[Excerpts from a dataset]
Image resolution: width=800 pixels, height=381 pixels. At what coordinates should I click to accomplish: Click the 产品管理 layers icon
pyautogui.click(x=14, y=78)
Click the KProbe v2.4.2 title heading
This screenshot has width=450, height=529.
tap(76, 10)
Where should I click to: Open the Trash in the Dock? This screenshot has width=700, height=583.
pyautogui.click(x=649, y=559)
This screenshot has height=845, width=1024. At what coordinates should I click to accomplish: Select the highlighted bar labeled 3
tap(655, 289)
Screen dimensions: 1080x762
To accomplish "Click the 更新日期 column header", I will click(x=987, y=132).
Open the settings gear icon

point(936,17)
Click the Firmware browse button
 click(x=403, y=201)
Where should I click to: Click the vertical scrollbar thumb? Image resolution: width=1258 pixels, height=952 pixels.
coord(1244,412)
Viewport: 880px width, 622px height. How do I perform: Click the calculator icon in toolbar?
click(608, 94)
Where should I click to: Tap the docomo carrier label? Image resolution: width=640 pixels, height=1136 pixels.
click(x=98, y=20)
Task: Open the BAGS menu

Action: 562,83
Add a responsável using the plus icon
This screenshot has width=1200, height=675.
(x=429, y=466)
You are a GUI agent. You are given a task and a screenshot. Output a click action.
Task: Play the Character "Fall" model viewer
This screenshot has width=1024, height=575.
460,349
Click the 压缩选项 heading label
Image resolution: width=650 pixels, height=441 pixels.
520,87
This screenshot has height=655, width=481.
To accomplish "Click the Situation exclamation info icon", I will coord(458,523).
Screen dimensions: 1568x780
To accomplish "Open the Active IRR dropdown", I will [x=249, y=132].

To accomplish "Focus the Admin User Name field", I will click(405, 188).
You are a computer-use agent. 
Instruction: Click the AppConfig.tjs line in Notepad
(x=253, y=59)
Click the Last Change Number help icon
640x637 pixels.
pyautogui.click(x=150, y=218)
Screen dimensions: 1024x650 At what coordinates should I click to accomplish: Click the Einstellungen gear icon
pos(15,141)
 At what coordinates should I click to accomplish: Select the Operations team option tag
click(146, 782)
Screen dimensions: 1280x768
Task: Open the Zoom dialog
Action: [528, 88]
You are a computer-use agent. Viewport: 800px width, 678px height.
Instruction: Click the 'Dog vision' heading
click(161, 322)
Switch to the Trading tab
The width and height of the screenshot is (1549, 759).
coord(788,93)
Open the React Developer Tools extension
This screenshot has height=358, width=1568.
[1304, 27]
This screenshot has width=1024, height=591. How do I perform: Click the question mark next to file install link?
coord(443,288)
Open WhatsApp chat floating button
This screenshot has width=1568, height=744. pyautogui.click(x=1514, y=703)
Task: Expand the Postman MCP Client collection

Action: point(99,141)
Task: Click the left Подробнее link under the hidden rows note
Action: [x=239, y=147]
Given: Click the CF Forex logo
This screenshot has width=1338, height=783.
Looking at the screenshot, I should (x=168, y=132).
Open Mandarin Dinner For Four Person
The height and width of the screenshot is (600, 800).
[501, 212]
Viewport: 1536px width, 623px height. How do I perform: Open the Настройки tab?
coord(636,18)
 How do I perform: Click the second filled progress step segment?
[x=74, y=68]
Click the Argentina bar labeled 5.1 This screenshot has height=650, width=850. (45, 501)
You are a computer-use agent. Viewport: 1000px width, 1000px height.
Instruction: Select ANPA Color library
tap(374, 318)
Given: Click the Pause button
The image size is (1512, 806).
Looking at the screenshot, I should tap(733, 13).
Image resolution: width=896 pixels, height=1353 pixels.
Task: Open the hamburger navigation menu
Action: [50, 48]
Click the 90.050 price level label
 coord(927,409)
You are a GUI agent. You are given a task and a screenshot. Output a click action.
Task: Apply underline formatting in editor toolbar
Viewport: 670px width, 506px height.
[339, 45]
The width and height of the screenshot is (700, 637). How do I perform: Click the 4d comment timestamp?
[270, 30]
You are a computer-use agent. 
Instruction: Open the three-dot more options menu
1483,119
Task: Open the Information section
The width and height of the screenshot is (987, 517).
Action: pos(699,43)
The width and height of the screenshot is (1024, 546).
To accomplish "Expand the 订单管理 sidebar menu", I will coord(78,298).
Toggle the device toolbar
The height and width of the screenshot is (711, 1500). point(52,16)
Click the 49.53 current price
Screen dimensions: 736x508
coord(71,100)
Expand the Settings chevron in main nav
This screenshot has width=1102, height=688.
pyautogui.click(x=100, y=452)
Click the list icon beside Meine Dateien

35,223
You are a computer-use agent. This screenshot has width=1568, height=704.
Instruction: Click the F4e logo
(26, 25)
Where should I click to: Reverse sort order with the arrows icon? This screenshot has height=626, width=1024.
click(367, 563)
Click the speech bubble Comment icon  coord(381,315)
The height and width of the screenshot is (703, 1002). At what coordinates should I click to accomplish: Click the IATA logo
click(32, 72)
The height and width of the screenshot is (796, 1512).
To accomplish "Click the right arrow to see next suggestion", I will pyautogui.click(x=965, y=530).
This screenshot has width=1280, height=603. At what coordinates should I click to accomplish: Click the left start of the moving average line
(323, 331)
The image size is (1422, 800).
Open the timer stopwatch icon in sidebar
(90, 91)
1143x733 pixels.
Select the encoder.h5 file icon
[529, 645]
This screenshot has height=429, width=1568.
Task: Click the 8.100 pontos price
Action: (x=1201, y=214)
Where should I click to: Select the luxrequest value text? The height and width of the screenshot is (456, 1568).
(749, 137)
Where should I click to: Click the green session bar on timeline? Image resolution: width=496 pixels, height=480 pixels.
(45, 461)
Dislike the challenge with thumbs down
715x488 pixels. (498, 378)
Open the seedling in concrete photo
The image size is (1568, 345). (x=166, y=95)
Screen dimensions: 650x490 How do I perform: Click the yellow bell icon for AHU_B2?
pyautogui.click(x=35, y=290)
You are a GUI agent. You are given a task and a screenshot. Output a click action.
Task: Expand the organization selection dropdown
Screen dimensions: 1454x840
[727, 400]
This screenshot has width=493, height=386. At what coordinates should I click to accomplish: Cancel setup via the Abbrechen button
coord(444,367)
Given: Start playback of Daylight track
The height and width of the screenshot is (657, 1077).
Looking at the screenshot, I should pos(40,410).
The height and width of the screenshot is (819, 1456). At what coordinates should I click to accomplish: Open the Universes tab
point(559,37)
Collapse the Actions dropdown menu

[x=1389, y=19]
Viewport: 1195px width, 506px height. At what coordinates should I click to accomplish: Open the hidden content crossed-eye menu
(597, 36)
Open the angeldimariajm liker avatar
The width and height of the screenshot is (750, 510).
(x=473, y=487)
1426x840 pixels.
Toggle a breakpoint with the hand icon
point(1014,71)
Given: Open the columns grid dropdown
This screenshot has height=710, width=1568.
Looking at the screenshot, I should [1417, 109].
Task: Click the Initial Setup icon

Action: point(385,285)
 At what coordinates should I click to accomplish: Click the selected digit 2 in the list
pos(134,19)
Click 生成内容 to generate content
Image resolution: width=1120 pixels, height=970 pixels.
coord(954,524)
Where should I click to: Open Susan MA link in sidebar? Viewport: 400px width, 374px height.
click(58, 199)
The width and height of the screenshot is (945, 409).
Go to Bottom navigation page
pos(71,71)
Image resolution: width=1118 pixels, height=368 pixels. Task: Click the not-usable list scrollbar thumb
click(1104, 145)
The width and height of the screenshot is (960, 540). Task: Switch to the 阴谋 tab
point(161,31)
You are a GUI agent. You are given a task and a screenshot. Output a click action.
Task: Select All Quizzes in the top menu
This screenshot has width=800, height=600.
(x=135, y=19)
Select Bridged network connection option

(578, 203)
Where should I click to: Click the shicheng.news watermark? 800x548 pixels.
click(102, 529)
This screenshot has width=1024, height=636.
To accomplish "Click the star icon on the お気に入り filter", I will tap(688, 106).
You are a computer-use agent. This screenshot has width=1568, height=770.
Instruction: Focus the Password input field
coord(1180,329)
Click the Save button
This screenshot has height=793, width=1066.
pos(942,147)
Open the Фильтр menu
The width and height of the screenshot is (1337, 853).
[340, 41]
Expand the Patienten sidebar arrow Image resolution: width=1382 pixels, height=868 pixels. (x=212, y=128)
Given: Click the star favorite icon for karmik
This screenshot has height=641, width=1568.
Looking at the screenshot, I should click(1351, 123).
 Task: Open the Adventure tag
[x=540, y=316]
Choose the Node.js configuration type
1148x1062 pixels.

- **Assignment**: For this exercise, please output exactly the lines above starting at the line with "Go to Bottom navigation page" and ending at the line with "has width=1568, height=770.", ends included.

- **Answer space**:
Go to Bottom navigation page
pos(71,71)
Image resolution: width=1118 pixels, height=368 pixels. Task: Click the not-usable list scrollbar thumb
click(1104, 145)
The width and height of the screenshot is (960, 540). Task: Switch to the 阴谋 tab
point(161,31)
You are a GUI agent. You are given a task and a screenshot. Output a click action.
Task: Select All Quizzes in the top menu
This screenshot has width=800, height=600.
(x=135, y=19)
Select Bridged network connection option

(578, 203)
Where should I click to: Click the shicheng.news watermark? 800x548 pixels.
click(102, 529)
This screenshot has width=1024, height=636.
To accomplish "Click the star icon on the お気に入り filter", I will tap(688, 106).
You are a computer-use agent. This screenshot has width=1568, height=770.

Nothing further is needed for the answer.